With great pleasure we introduce two new researchers-in-residence who have started their KB projects recently. They will be researching the KB special collection of LGBT+ websites and entity linking.
Jesper Verhoef is a Postdoc Digitization, Media and Popular Culture, Cultural Heritage, and Creative Industries and started earlier this year with researching the special collection of LGBT+ websites archived by the Dutch National Library (KB). He wants to answer the question: 'What does the Dutch queer web sphere look like and how has it changed over time?' He does so by means of two computational, distant-reading methods: hyperlink analyses and Named Entity Recognition. He hopes that the project will not only further the emancipation of LGBT+ people but that it will also result in workflows to research KB’s rich-yet-underused web archive, and in semi-automated means to enhance decisions about which websites to include in collections.
Vera Provatorova works as a PhD student Information Retrieval / Natural Language Processing at the IRLab (University of Amsterdam). Her Researcher-in-Residence project focuses on entity linking in digital collections. She has divided her research in two questions:
- To what extent is entity linking on Dutch-language digital collections affected by entity overshadowing, and how can we make EL systems robust against it?
- How can we make a Dutch-language EL system robust against OCR noise?
To connect entities in the text layer of digital collections to knowledge bases (such as Wikidata) she sees three main challenges: OCR noise, when entity mentions as well as contextual information are corrupted; entity overshadowing, when less frequent entities are mistaken for more popular entities with the same surface form; and lack of resources and parametric knowledge compared to English-language models.
Both researchers will present their results later on in, among other things, blogs on the KB Lab. Jesper Verhoef has already published his first blogpost: Analyzing the LGBT+ Web Archive: From Data Preservation to Preparation.

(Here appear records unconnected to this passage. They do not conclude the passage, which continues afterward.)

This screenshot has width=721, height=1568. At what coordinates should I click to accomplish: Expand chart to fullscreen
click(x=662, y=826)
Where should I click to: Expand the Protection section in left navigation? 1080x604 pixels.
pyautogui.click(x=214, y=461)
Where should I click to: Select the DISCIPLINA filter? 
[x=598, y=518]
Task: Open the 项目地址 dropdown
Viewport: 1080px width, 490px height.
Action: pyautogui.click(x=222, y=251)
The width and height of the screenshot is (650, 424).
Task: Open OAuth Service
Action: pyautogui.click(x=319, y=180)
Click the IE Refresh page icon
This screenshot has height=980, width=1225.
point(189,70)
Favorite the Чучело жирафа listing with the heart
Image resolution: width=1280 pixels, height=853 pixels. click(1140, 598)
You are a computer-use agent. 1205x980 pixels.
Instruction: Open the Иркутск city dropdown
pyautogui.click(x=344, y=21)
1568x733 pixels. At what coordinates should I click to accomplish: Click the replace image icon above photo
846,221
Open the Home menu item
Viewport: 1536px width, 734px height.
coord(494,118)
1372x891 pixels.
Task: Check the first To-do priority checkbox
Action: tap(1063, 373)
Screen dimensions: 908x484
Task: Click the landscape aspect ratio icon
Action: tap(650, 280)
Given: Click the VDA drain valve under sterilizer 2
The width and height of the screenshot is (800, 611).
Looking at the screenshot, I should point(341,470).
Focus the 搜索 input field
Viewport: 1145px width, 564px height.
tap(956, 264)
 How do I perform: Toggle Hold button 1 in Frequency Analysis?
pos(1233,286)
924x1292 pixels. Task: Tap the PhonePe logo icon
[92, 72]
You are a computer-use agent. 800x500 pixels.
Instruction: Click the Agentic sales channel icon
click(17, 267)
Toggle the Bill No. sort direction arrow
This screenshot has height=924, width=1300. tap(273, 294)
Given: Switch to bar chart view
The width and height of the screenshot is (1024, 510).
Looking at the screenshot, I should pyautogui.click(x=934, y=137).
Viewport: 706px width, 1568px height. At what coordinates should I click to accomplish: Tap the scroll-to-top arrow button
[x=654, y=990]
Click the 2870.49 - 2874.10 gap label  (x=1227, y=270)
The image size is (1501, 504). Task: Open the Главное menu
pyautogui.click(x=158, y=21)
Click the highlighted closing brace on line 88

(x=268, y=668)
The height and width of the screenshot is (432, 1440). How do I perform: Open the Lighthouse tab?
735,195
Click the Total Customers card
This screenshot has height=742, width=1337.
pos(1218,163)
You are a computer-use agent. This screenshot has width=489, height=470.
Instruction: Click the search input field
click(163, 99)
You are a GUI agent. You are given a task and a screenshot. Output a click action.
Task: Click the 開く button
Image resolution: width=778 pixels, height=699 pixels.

The researcher-in-residence programme
Since 2014, the KB invites early career and promising scholars to spend six months at the Research department of the KB using a call for proposals. Scientists will work on their own research using data from the KB. These can be from digital born collections or large digitisation projects, for instance with digitized historical newspapers. But they can also use tools or datasets found here on the KB lab (and often produced by previous researchers-in-residence). Together with KB employees, they try to answer their research question using computational techniques. The results, in most cases blogs, tools or datasets, are made available in the KB Lab to ensure other researchers can use the outcomes as well.
Previous researchers-in-residence used this program to developed, for example, the Genre Classifier to automatically recognize genres in newspaper articles. We have also experimented with computer vision to research visual patterns in newspaper advertisements with SIAMESE and assessed whether the OCR quality was good enough for research purposes.
Review of proposals 2023
The researchers-in-residence are selected following a submitted proposal. Each proposal is reviewed by a commission of senior researchers. This year’s commission for the researcher-in-residence call consisted of the following members:
- dr. Andreas van Cranenburgh (RUG)
- dr. Laura Hollink (CWI)
- dr. Dirk van Miert (Huygens ING/UU)
- dr. Nanne van Noord (UvA)
- prof. dr. Els Stronks (UU)
- dr. Andreas Weber (UT)